7 декабря о семейном счастье.
Л.Н. Толстой — В.В. Арсеньевой.
[В 1856 году Лев Толстой увлекся Валерией Арсеньевой. После смерти ее отца Толстой был назначен опекуном оставшихся детей: Валерии, Евгении и Николая, часто бывал в имении Арсеньевых Судаково (в 7 км от Ясной Поляны), в результате — задумал жениться на этой хорошенькой девушке. Валерия отвечала своему соседу взаимностью. Это был очень странный роман. Письма Толстого Валерии были больше похожи на письма воспитателя, чем на письма влюбленного молодого человека. Что понятно — это было время, когда Толстой был занят усиленным самовоспитанием. Анализируя самого себя, Толстой размышлял и над тем, что он ждет от семейной жизни и своей будущей спутницы. Результаты размышлений он честно переносил в письма Арсеньевой. Получалось очень назидательно.

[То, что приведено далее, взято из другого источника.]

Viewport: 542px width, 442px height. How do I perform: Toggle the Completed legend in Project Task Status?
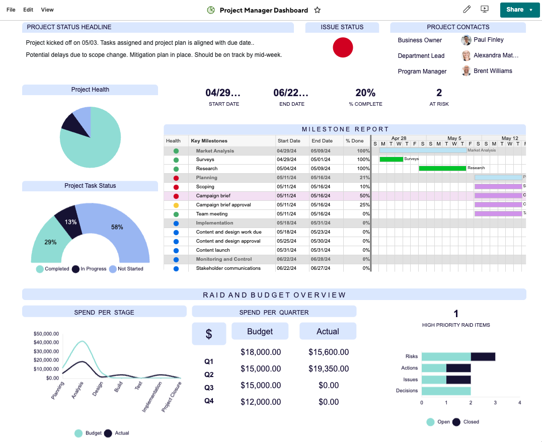53,269
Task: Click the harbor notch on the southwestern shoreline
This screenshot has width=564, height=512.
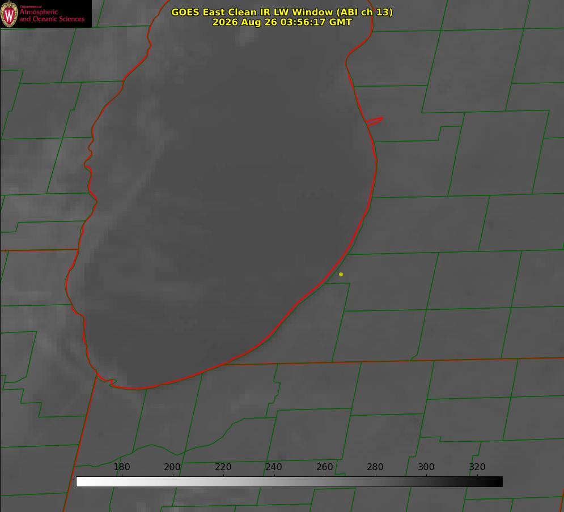Action: pos(112,382)
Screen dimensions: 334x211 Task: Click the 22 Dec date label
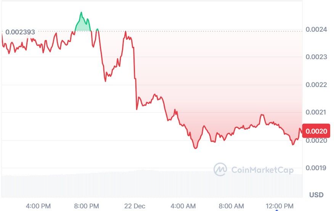(135, 206)
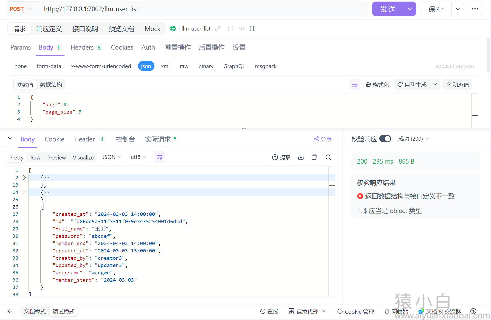Screen dimensions: 491x320
Task: Select the raw body type option
Action: coord(184,66)
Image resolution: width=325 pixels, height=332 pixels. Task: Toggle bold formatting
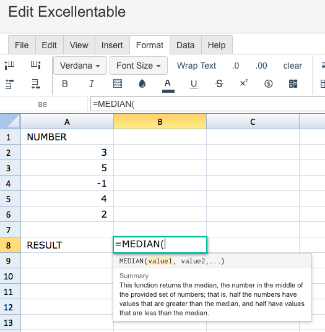[65, 84]
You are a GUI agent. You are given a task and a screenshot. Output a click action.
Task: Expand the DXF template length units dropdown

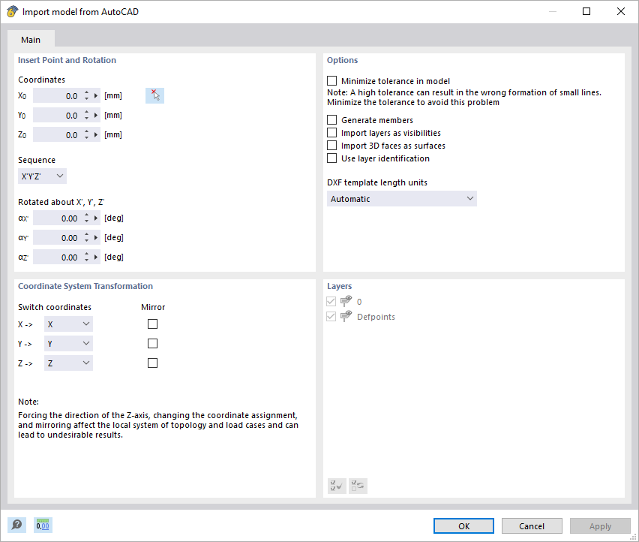click(x=402, y=199)
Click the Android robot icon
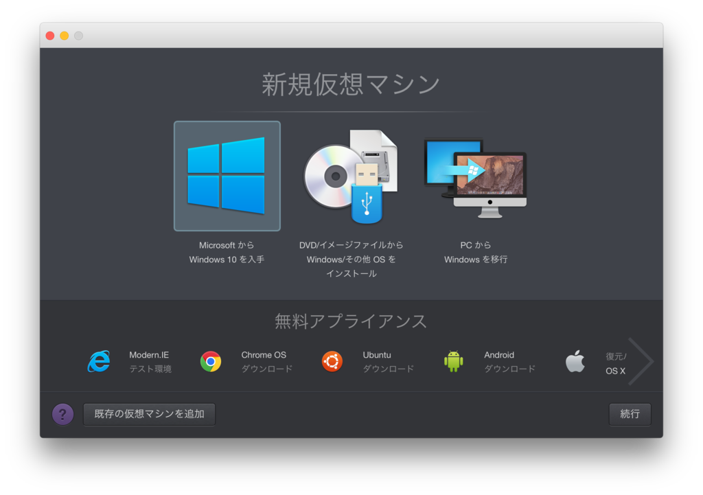The width and height of the screenshot is (703, 495). coord(454,362)
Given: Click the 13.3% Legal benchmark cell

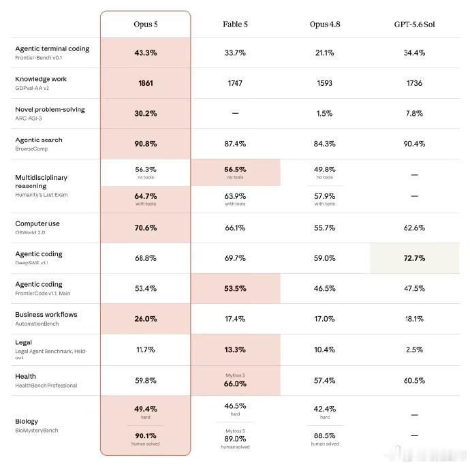Looking at the screenshot, I should click(235, 350).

Например, чтобы донести свои мысли, Толстой представил, что в нем сидят два человека — ГЛУПЫЙ, который готов свободно отдаться чувству любви, и ХОРОШИЙ ЧЕЛОВЕК, серьезный, считающий, что следует очень хорошо узнать друг друга, чтобы потом не было неожиданностей:
“…Поверьте, что нет наслаждения в жизни, которое бы давалось так. Всё приобретается трудом и лишениями. Но зато, чем тяжелее труд и лишения, тем выше награда. А нам предстоит огромный труд — понять друг друга и удержать друг к другу любовь и уважение. — Неужели вы думаете, что, ежели бы мы отдались чувству ГЛУПОГО ЧЕЛОВЕКА, мы теперь бы поняли друг друга? Нам бы показалось, но потом мы бы увидали громадный овраг и, истратив чувство на глупые нежности, уж ничем его бы не заровняли.” И так далее.
Толстой придумал вымышленных персонажей — г-на Храповицкого (он сам) и г-жу Дембицкую (Валерия), на их примере он демонстрировал, что бы он хотел и чего бы не хотел в будущей семейной жизни (персонажи становились г-ном и г-жой Храповицкими).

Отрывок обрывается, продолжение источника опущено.